Ok so now we can install BWA
with the following:
(base) >$ conda install bwa
Now lets check this one.
(base) >$ bwa
Program: bwa (alignment via Burrows-Wheeler transformation)
Version: 0.7.17-r1188
Contact: Heng Li <lh3@sanger.ac.uk>
Usage: bwa <command> [options]
Command: index index sequences in the FASTA format
mem BWA-MEM algorithm
fastmap identify super-maximal exact matches
pemerge merge overlapping paired ends (EXPERIMENTAL)
aln gapped/ungapped alignment
samse generate alignment (single ended)
sampe generate alignment (paired ended)
bwasw BWA-SW for long queries
shm manage indices in shared memory
fa2pac convert FASTA to PAC format
pac2bwt generate BWT from PAC
pac2bwtgen alternative algorithm for generating BWT
bwtupdate update .bwt to the new format
bwt2sa generate SA from BWT and Occ
Note: To use BWA, you need to first index the genome with `bwa index'.
There are three alignment algorithms in BWA: `mem', `bwasw', and
`aln/samse/sampe'. If you are not sure which to use, try `bwa mem'
first.

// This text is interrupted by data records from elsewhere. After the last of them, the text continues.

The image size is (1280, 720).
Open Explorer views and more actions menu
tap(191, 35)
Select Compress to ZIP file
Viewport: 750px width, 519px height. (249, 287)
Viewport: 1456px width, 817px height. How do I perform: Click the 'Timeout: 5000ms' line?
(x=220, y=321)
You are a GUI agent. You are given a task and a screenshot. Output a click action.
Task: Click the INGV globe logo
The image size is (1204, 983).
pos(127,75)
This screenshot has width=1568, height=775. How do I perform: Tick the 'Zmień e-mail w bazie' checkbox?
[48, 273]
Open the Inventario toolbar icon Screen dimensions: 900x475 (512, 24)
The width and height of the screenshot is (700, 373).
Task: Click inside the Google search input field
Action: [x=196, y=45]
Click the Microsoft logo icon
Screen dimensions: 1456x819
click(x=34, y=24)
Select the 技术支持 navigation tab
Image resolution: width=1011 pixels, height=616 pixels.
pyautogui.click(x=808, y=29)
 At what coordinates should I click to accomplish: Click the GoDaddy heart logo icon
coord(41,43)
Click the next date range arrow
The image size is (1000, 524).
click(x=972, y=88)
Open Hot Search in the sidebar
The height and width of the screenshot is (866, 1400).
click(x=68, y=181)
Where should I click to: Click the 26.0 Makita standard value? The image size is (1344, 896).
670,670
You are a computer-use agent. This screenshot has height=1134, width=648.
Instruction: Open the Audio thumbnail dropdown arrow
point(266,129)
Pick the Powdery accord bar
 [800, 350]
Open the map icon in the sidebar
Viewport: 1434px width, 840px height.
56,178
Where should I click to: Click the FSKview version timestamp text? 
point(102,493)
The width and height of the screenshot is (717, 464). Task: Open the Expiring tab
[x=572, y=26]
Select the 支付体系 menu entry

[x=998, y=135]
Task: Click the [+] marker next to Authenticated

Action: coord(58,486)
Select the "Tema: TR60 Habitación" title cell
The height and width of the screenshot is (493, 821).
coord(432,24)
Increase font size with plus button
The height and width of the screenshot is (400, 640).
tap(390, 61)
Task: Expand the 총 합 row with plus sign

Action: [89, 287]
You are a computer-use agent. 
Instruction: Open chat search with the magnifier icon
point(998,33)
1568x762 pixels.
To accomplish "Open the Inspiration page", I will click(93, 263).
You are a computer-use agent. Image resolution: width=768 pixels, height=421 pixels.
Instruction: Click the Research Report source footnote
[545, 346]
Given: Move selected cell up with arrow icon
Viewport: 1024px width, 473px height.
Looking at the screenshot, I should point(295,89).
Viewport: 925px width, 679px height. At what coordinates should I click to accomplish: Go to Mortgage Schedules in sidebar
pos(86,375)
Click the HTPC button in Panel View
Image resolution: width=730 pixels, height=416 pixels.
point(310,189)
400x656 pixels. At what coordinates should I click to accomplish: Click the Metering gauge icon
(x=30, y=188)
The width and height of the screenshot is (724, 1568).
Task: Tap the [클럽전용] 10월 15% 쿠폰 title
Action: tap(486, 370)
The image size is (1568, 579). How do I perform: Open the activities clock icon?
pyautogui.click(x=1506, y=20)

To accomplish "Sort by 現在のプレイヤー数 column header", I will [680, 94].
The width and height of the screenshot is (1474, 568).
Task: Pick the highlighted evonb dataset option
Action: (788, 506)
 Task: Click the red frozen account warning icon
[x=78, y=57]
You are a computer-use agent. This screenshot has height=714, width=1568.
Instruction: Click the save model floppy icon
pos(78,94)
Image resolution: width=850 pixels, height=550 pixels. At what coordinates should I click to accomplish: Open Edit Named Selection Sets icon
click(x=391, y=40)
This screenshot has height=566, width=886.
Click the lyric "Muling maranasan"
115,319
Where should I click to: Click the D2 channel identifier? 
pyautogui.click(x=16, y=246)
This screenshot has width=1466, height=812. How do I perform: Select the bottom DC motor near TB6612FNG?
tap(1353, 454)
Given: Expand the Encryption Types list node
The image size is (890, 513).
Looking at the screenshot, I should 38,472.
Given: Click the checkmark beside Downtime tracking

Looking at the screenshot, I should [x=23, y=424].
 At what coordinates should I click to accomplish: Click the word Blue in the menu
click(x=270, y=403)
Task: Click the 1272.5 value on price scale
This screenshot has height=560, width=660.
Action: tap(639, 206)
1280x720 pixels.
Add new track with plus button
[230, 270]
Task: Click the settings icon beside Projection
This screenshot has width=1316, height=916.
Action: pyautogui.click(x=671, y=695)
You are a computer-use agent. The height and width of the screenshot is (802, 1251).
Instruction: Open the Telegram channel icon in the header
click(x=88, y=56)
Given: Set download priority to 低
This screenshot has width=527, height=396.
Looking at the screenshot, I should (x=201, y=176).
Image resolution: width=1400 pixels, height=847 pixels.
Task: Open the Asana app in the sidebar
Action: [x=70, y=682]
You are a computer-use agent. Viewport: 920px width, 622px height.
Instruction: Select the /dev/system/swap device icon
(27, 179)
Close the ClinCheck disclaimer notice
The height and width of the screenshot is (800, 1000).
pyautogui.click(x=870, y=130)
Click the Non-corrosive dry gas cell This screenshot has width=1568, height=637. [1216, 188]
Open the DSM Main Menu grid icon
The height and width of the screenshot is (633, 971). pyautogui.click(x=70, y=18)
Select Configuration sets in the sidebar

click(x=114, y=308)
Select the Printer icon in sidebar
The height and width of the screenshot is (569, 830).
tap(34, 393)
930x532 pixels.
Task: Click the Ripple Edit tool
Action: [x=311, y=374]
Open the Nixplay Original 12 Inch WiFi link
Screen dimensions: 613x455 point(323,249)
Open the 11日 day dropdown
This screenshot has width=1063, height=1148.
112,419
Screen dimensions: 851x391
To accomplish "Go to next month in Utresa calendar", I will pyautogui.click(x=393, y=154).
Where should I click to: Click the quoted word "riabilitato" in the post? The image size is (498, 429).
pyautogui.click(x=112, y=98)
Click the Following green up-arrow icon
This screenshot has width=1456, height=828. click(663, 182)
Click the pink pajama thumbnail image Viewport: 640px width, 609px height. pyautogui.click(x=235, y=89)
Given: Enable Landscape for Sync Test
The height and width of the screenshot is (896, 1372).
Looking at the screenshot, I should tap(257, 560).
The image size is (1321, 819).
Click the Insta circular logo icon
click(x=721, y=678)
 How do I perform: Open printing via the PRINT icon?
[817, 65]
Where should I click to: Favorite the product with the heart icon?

Please `man ./bwa.1' for the manual.
To remove a tool is simple. Just use the conda remove
instruction.
(base) >$ conda remove samtools
You'll have to acknowledge that you actually want to remove samtools.
Now try to run samtools..
(base) >$ samtools
Command 'samtools' not found, but can be installed with:
sudo apt install samtools
It's not there anymore.. Cool..
Last time we installed samtools we got version 1.9 but we really wanted version 1.8. We can install version 1.8 pretty easily. We just tell Conda what version we want when we install it.
(base) >$ conda install samtools==1.8
notice the ==1.8
? This tells Conda to install a particular version and in this case 1.8.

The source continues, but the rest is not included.